I have a dream. Not a compelling-vision-for-the-future sort of dream, but a sleeping-in-my-bed sort of dream. And I have this dream often.
In my dream, I am my current self (married with children), but I’m also a full-time college student. The semester is half-over, and I come to realize that I’ve forgotten a class. I’ve been faithfully attending most classes, but there’s one course I completely forgot. I never went to class. I haven’t taken any exams. I haven’t read the books or written the papers.
And I missed the deadline for dropping the class. So I’m now stuck with an abysmal grade.
But that’s not all. In my dream, when I discover the neglected class, I try to rectify the situation by attending the next scheduled class period. And when I arrive, something else comes to my attention.
I’m wearing nothing but my underwear.
We Need Covering
I cannot overstate the relief I feel when I wake from this dream. Few things are worse than an I’m-neglecting-significant-areas-of-responsibility dream. One such thing is an I’m-utterly-exposed-and-can-do-nothing-about-it dream.
When Adam and his wife ate the forbidden fruit, they knew their guilt and felt exposed. Their gut instinct was to cover up. So they tried fig-leaf briefs, and they ran and hid (Gen 3:7-9).
The Lord exposed them further so he could help. He coaxed them out from hiding and talked through the problem. He promised to deliver them. Then he covered them. He took their pitiful fruits of the loom and replaced them with his own fur and leather body suits (Gen 3:21). He uncovered their coverings that couldn’t cover and covered them instead with coverings that truly covered.
And so began humanity’s need for divine covering. Because of sin, exposure brings shame. But the Bible paints picture after picture of God’s merciful act of covering.
- Noah’s sons cover the shame of their senseless father (Gen 9:23).
- God allows Moses to see his glory, but only after covering him with a protective hand (Ex 33:20-23).
- David didn’t cover his own sin (Ps 32:5) but trusted God to cover it for him (Ps 5:12, 27:5, 32:1).
- One mark of a loving friend is the covering of offenses (Prov 10:12, 17:9).
- Those who reject Christ will feel so exposed that they’ll seek any covering they can find (Luke 23:30, Rev 6:16).
- True believers are clothed with Christ (Gal 3:27).
The primary Old Testament word for this covering is “atonement.” Can you explain atonement in plain language?
We Need Atonement
The Old Testament uses the term “atonement” often to describe the covering of sin and shame or guilt.

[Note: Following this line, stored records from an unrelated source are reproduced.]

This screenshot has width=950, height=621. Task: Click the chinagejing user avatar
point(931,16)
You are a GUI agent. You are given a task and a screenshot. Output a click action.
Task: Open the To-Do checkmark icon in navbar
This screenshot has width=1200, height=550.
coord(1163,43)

Sometimes we use “atonement” interchangeably with “reconciliation” or “restoration,” but its primary meaning has to do with covering (though reconciliation is the general result of atonement).

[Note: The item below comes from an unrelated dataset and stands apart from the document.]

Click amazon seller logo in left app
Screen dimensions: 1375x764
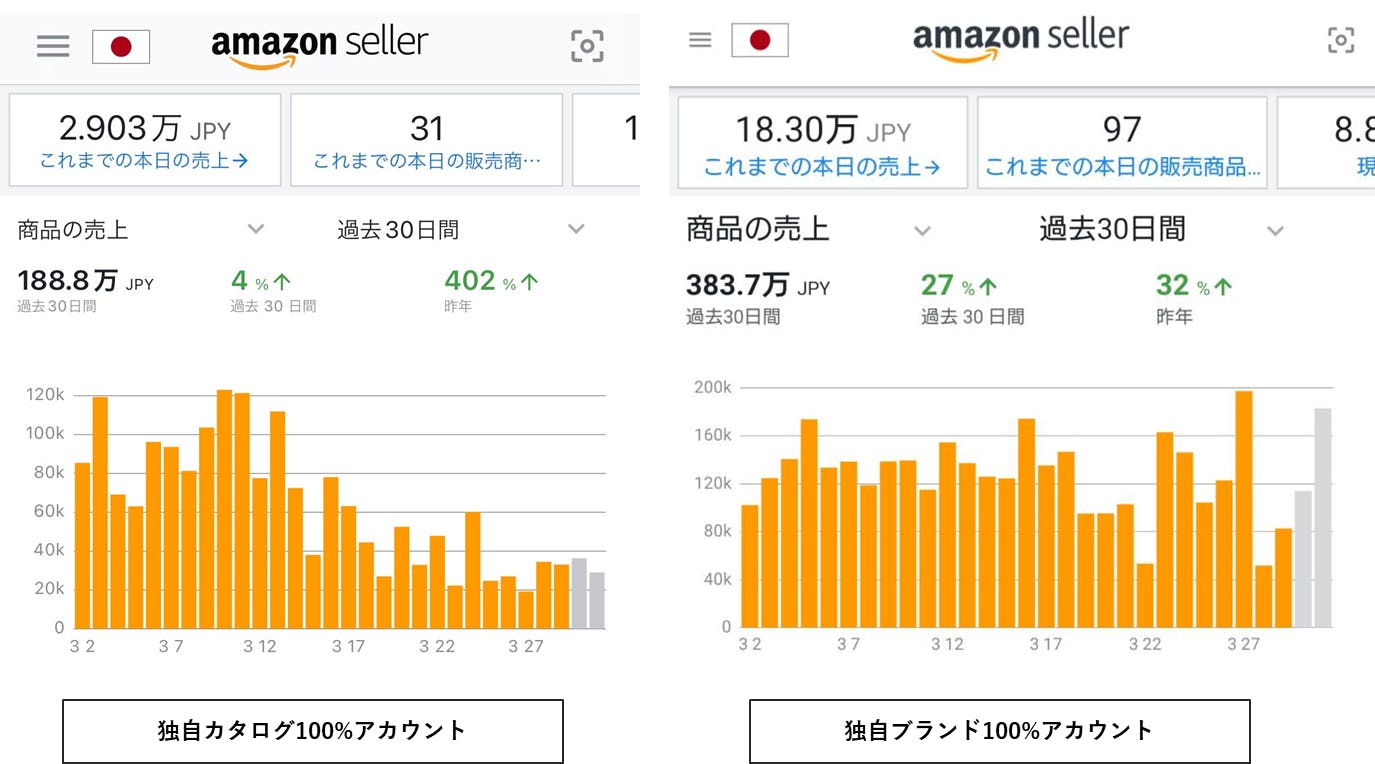click(319, 46)
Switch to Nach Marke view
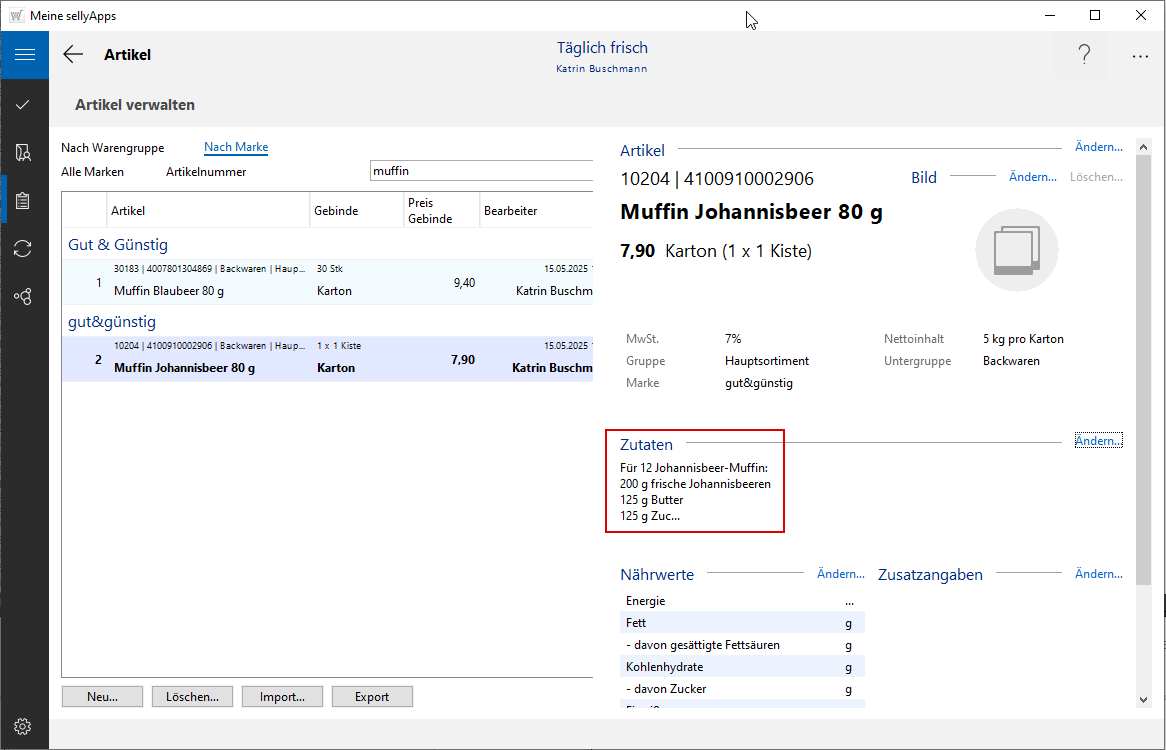Image resolution: width=1166 pixels, height=750 pixels. click(x=236, y=147)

The best place to look at the concept is Leviticus 16, which describes the annual Day of Atonement.
On the Day of Atonement, the high priest would take a bull to “make atonement” for himself. He would kill the bull for his own sin (Lev 16:11), burn incense (Lev 16:12-13), and splash the bull’s blood on the ark of the covenant in the most private room of the tabernacle (Lev 16:14). The incense would create a cloud to cover the ark, so the priest would not be exposed and die (Lev 16:13). The splashed bull’s blood substituted for the priest’s own blood. When there’s sin, someone must die. But the priest was covered.
Then the purified priest would get two goats. One would live; one would die.

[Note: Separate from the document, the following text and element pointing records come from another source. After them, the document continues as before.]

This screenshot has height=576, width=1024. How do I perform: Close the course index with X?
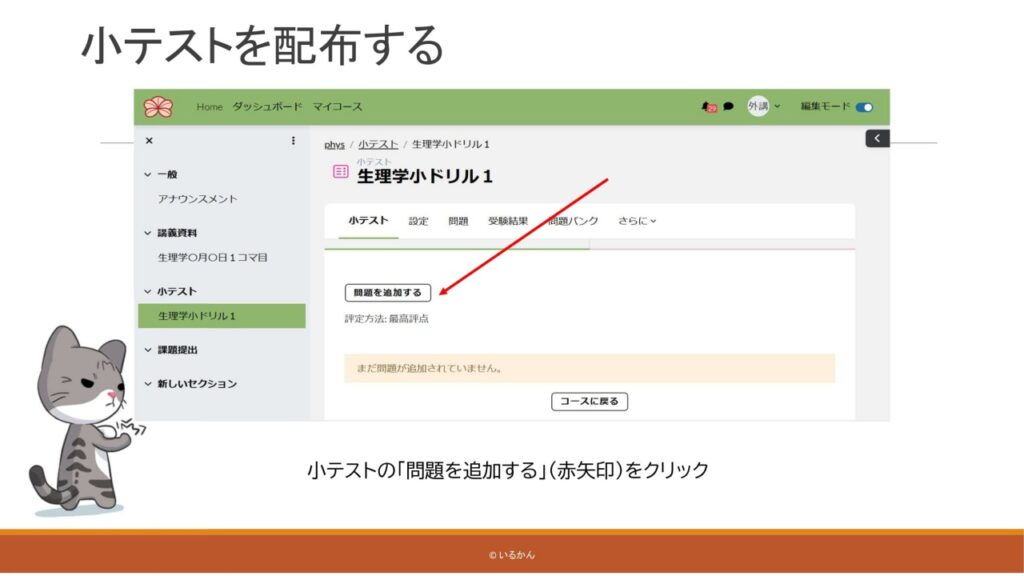149,141
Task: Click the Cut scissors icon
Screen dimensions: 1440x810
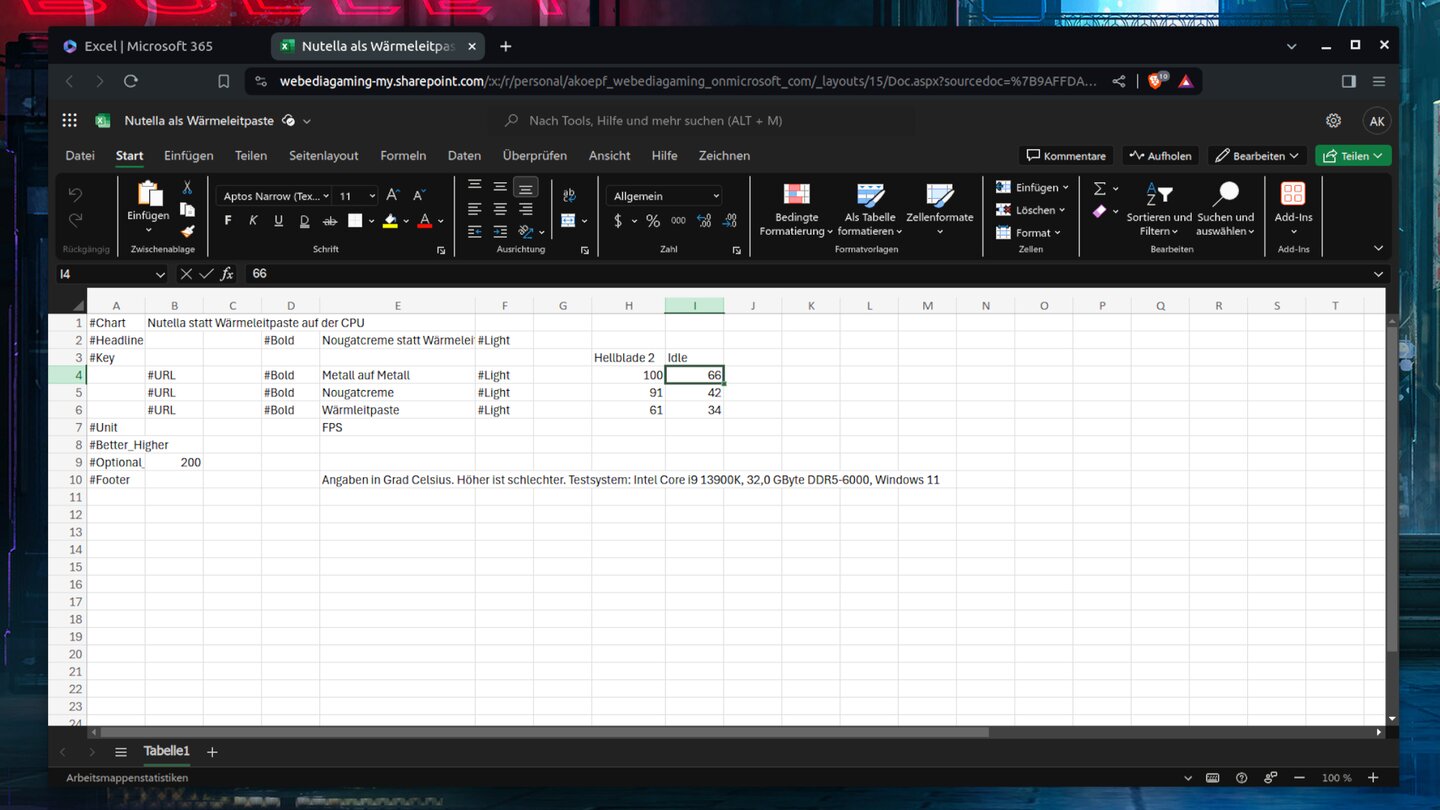Action: (x=187, y=187)
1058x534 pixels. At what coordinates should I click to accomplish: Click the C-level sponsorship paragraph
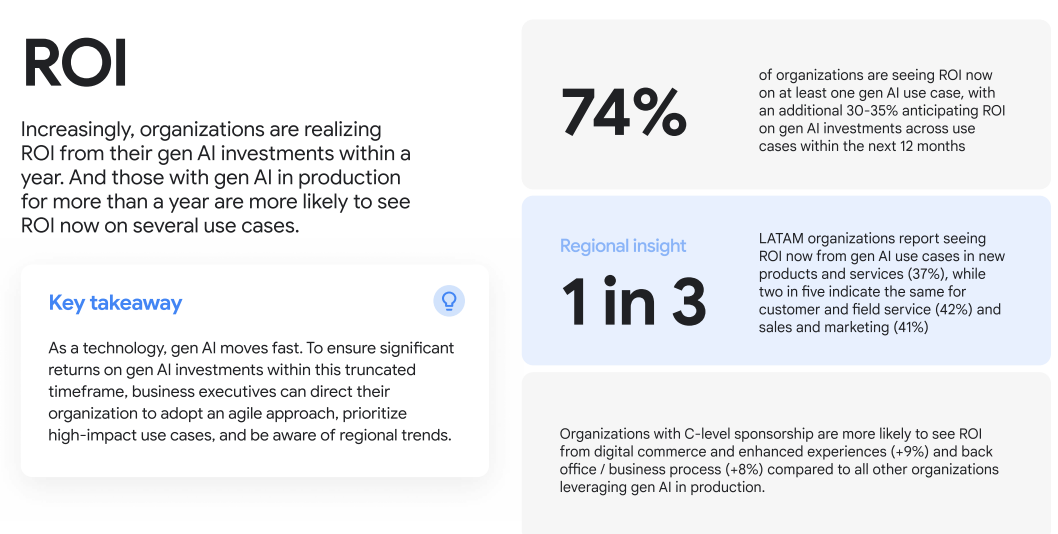click(x=779, y=460)
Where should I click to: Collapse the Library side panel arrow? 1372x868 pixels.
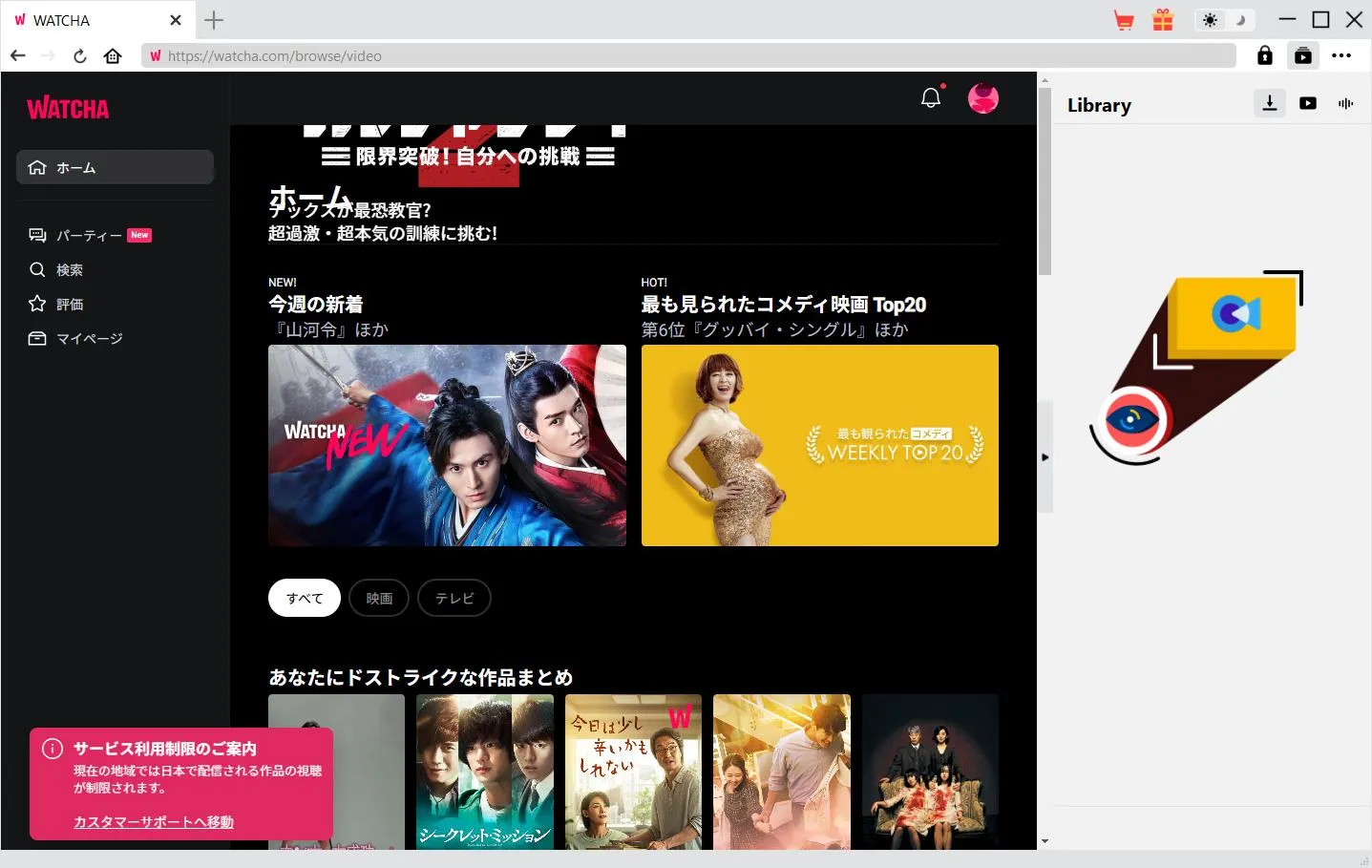(1045, 457)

The dead goat would also be taken into the private chamber and splashed on the ark of the covenant (Lev 16:15). Then the priest would go back to the outer room and splash the blood on the altar where he burned the incense (Lev 16:16-19). This ceremony would “make atonement for the Holy Place, because of the uncleannesses of the people of Israel” (Lev 16:16). With everything sufficiently covered, he’s ready for the live goat.
He’d put his hands on the live goat and confess all the sins of Israel. This goat, figuratively covered with the sins of all the people, would be taken out and set free in the wilderness (Lev 16:20-22).
All throughout, the priest must be very careful about his clothes (Lev 16:4, 23-24). The priest must not be improperly covered.
What is the point?
- Atonement involves the covering of our impurity so we can be reconciled to God.
- This covering must come from God and not ourselves. Even the Old Testament priests needed to be covered themselves before they could help to cover the people.
- This covering requires a substitute.
- This substitute must be both dead and alive (thus requiring two goats).
Jesus Our Atonement
All these things teach us about Jesus. Jesus came and took our place. He both died and was raised. He now covers us with his righteousness so our sin won’t ever be held against us.
And he didn’t need his own covering (Heb 7:27). No, he was stripped naked so he could provide our covering (John 19:23-24).
Without the shedding of blood there is no forgiveness (Heb 9:19-22). And those who have been covered by Christ’s blood wait for him to return and bring their final salvation (Heb 9:27-28).
Trust in Jesus, and his promise of atonement is: “I’ve got you covered.”